● **What is expected**
Swap "egg" for "ball" in the records, from the first line through the line containing "Action: 432,329", and write those lines out again with nothing else changed. Omit the pictures from your answer.

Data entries
———

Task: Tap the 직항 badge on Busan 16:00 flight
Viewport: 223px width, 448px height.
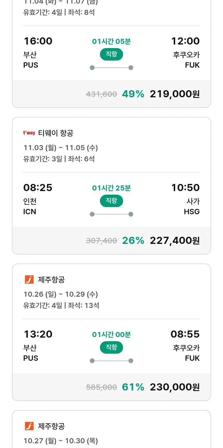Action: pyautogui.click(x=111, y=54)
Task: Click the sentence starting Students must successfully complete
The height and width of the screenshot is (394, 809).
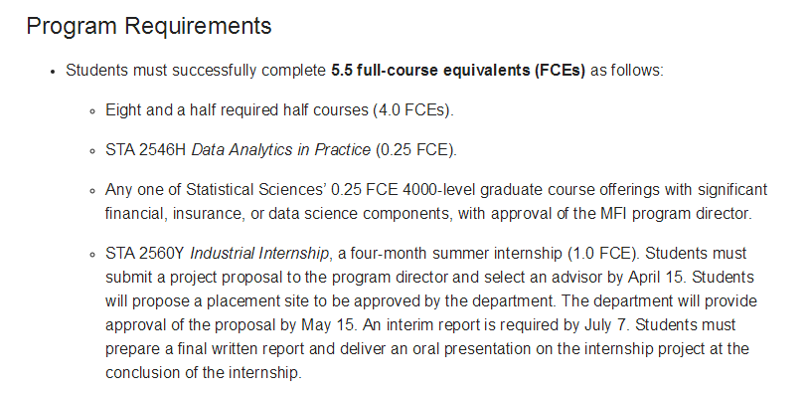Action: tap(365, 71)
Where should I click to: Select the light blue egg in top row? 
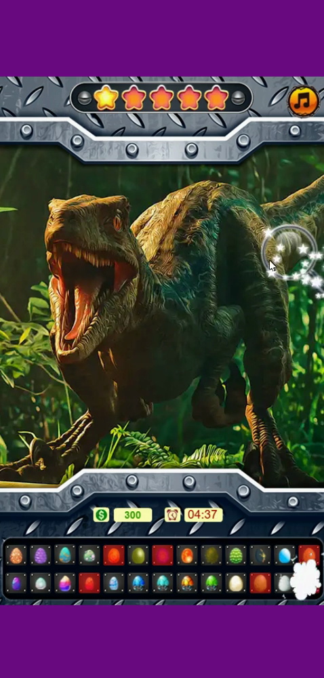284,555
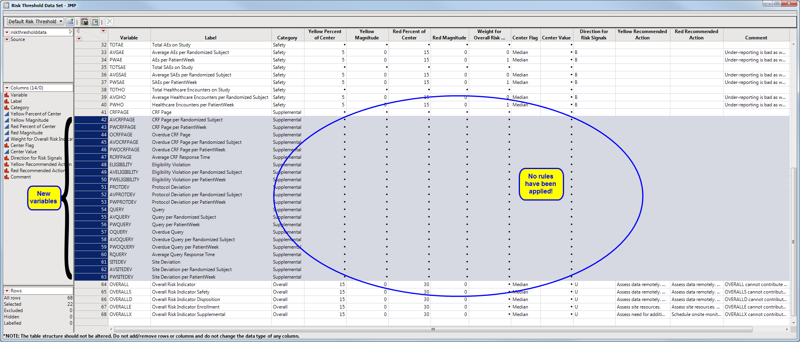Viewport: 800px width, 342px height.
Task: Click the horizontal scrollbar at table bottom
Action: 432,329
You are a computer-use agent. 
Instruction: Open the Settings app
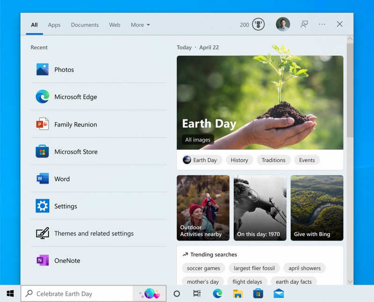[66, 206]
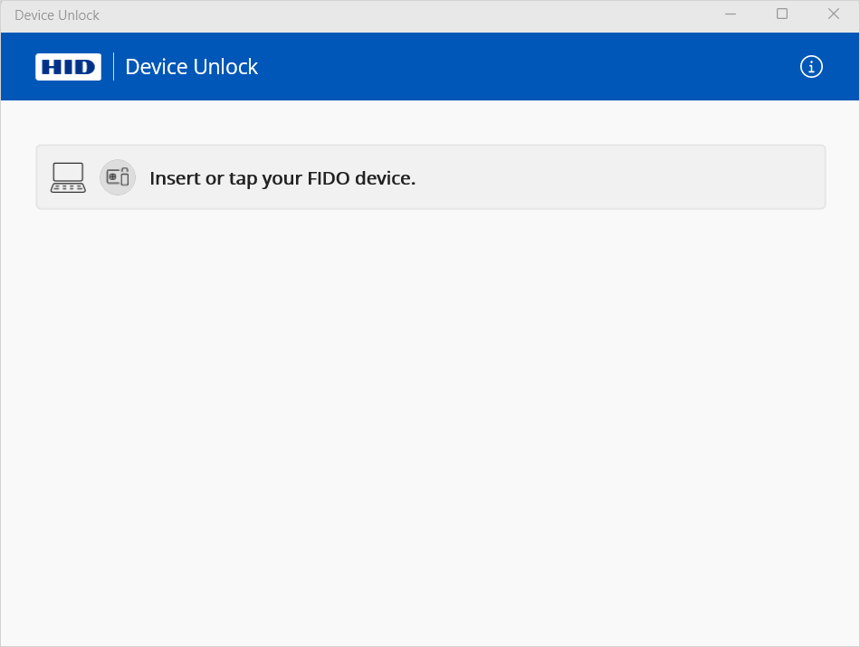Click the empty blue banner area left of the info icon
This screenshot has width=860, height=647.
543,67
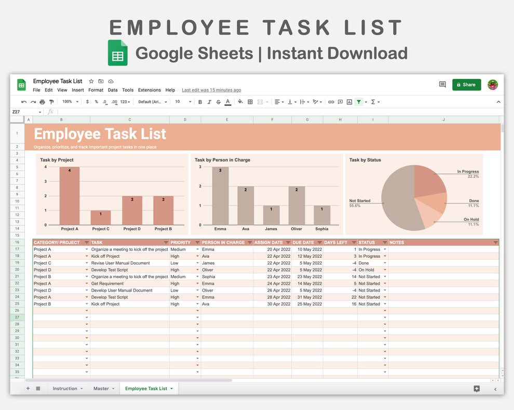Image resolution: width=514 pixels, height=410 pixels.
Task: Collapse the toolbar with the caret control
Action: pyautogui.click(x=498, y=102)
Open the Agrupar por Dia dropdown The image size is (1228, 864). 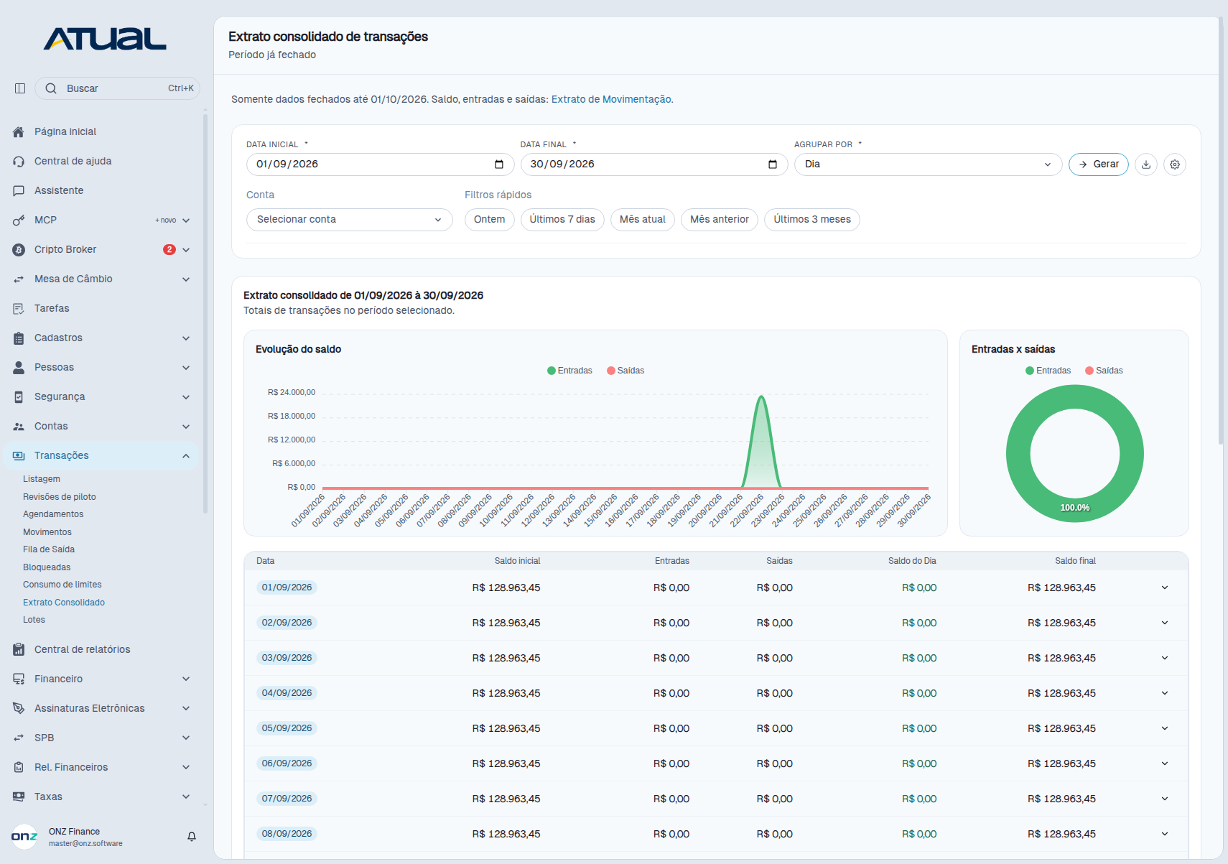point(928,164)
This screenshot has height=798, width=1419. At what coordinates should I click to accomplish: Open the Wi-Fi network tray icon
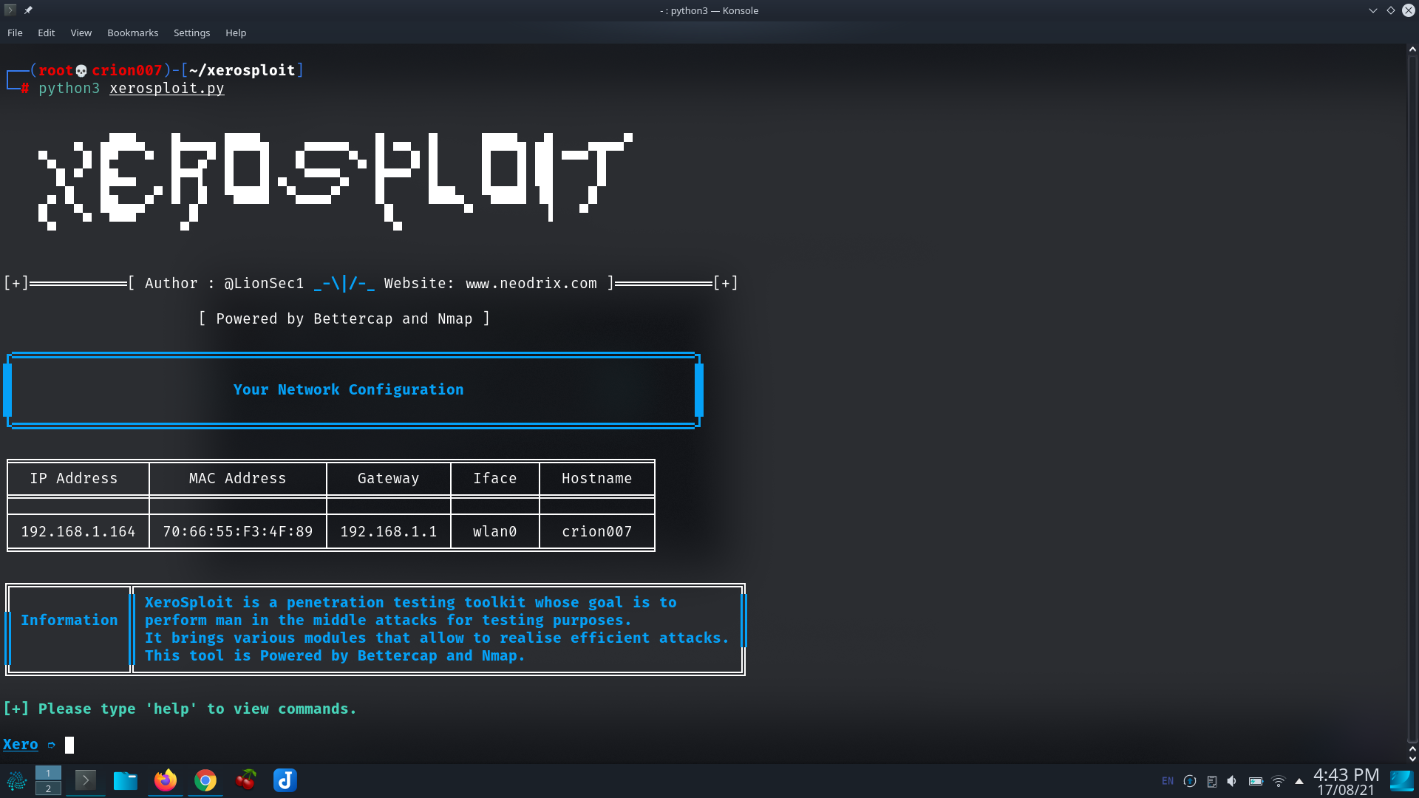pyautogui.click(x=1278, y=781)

———

● **Correct output**
Task: Tap the 직항 badge on Busan 16:00 flight
Viewport: 223px width, 448px height.
Action: pyautogui.click(x=111, y=54)
Task: Click the sentence starting Students must successfully complete
The height and width of the screenshot is (394, 809).
Action: tap(365, 71)
Where should I click to: Select the light blue ball in top row? 
284,555
Viewport: 800px width, 342px height.
Task: Click the horizontal scrollbar at table bottom
Action: 432,329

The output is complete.